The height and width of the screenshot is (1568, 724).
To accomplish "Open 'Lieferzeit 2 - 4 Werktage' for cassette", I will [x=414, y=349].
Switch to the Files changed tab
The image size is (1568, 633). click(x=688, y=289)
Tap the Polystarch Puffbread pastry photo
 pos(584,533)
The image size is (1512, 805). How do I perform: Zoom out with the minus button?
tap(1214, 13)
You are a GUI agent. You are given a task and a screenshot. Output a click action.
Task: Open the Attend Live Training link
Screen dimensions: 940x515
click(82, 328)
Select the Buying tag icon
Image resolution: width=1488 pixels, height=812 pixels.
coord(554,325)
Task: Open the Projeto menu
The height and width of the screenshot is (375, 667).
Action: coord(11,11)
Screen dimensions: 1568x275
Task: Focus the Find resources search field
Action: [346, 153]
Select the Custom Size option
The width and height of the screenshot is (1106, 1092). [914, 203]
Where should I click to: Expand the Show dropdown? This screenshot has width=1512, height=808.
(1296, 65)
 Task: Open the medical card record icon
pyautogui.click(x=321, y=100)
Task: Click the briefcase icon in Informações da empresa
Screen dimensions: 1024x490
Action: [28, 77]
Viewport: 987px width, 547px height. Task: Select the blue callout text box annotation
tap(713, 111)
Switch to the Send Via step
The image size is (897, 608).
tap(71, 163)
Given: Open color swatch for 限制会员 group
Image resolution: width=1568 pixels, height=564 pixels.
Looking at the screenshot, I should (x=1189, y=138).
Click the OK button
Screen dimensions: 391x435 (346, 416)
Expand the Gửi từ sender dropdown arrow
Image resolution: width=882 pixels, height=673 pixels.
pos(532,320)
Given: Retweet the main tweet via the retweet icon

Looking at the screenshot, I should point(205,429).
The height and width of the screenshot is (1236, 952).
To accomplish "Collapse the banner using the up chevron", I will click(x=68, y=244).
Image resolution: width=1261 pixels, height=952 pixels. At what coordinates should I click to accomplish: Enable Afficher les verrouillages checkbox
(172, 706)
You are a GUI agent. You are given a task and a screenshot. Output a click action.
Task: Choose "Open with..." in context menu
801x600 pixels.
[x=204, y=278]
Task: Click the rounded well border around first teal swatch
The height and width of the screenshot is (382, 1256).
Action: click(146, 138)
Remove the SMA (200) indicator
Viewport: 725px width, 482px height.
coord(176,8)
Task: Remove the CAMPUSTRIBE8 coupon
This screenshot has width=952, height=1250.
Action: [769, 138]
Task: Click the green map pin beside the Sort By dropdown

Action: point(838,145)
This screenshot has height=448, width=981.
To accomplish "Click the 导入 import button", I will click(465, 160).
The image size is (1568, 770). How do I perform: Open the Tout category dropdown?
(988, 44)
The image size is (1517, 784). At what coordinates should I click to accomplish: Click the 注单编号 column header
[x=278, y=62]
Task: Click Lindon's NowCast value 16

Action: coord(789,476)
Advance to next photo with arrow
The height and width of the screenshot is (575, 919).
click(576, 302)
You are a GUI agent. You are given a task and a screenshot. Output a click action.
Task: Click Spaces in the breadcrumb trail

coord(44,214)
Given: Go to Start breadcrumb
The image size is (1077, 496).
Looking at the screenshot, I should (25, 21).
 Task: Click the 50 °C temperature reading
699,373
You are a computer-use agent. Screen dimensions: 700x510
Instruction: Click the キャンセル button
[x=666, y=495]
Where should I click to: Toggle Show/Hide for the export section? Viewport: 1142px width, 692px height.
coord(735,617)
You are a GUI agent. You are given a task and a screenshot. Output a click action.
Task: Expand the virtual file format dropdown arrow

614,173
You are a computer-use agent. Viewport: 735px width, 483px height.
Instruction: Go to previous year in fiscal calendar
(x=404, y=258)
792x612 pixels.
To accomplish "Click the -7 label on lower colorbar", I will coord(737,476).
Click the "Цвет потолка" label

****

Reproduce every record that appears above, keeping the wording exact.

The height and width of the screenshot is (1568, 724).
To accomplish "Open 'Lieferzeit 2 - 4 Werktage' for cassette", I will [x=414, y=349].
Switch to the Files changed tab
The image size is (1568, 633). click(x=688, y=289)
Tap the Polystarch Puffbread pastry photo
 pos(584,533)
The image size is (1512, 805). How do I perform: Zoom out with the minus button?
tap(1214, 13)
You are a GUI agent. You are given a task and a screenshot. Output a click action.
Task: Open the Attend Live Training link
Screen dimensions: 940x515
click(82, 328)
Select the Buying tag icon
Image resolution: width=1488 pixels, height=812 pixels.
coord(554,325)
Task: Open the Projeto menu
The height and width of the screenshot is (375, 667).
Action: coord(11,11)
Screen dimensions: 1568x275
Task: Focus the Find resources search field
Action: [346, 153]
Select the Custom Size option
The width and height of the screenshot is (1106, 1092). [914, 203]
Where should I click to: Expand the Show dropdown? This screenshot has width=1512, height=808.
(1296, 65)
 Task: Open the medical card record icon
pyautogui.click(x=321, y=100)
Task: Click the briefcase icon in Informações da empresa
Screen dimensions: 1024x490
Action: [28, 77]
Viewport: 987px width, 547px height. Task: Select the blue callout text box annotation
tap(713, 111)
Switch to the Send Via step
The image size is (897, 608).
tap(71, 163)
Given: Open color swatch for 限制会员 group
Image resolution: width=1568 pixels, height=564 pixels.
Looking at the screenshot, I should (x=1189, y=138).
Click the OK button
Screen dimensions: 391x435 (346, 416)
Expand the Gửi từ sender dropdown arrow
Image resolution: width=882 pixels, height=673 pixels.
pos(532,320)
Given: Retweet the main tweet via the retweet icon

Looking at the screenshot, I should point(205,429).
The height and width of the screenshot is (1236, 952).
To accomplish "Collapse the banner using the up chevron", I will click(x=68, y=244).
Image resolution: width=1261 pixels, height=952 pixels. At what coordinates should I click to accomplish: Enable Afficher les verrouillages checkbox
(172, 706)
You are a GUI agent. You are given a task and a screenshot. Output a click action.
Task: Choose "Open with..." in context menu
801x600 pixels.
[x=204, y=278]
Task: Click the rounded well border around first teal swatch
The height and width of the screenshot is (382, 1256).
Action: click(146, 138)
Remove the SMA (200) indicator
Viewport: 725px width, 482px height.
coord(176,8)
Task: Remove the CAMPUSTRIBE8 coupon
This screenshot has width=952, height=1250.
Action: [769, 138]
Task: Click the green map pin beside the Sort By dropdown

Action: point(838,145)
This screenshot has height=448, width=981.
To accomplish "Click the 导入 import button", I will click(465, 160).
The image size is (1568, 770). How do I perform: Open the Tout category dropdown?
(988, 44)
The image size is (1517, 784). At what coordinates should I click to accomplish: Click the 注单编号 column header
[x=278, y=62]
Task: Click Lindon's NowCast value 16

Action: coord(789,476)
Advance to next photo with arrow
The height and width of the screenshot is (575, 919).
click(576, 302)
You are a GUI agent. You are given a task and a screenshot. Output a click action.
Task: Click Spaces in the breadcrumb trail

coord(44,214)
Given: Go to Start breadcrumb
The image size is (1077, 496).
Looking at the screenshot, I should (25, 21).
 Task: Click the 50 °C temperature reading
699,373
You are a computer-use agent. Screen dimensions: 700x510
Instruction: Click the キャンセル button
[x=666, y=495]
Where should I click to: Toggle Show/Hide for the export section? Viewport: 1142px width, 692px height.
coord(735,617)
You are a GUI agent. You are given a task and a screenshot. Output a click action.
Task: Expand the virtual file format dropdown arrow

614,173
You are a computer-use agent. Viewport: 735px width, 483px height.
Instruction: Go to previous year in fiscal calendar
(x=404, y=258)
792x612 pixels.
To accomplish "Click the -7 label on lower colorbar", I will coord(737,476).
Click the "Цвет потолка" label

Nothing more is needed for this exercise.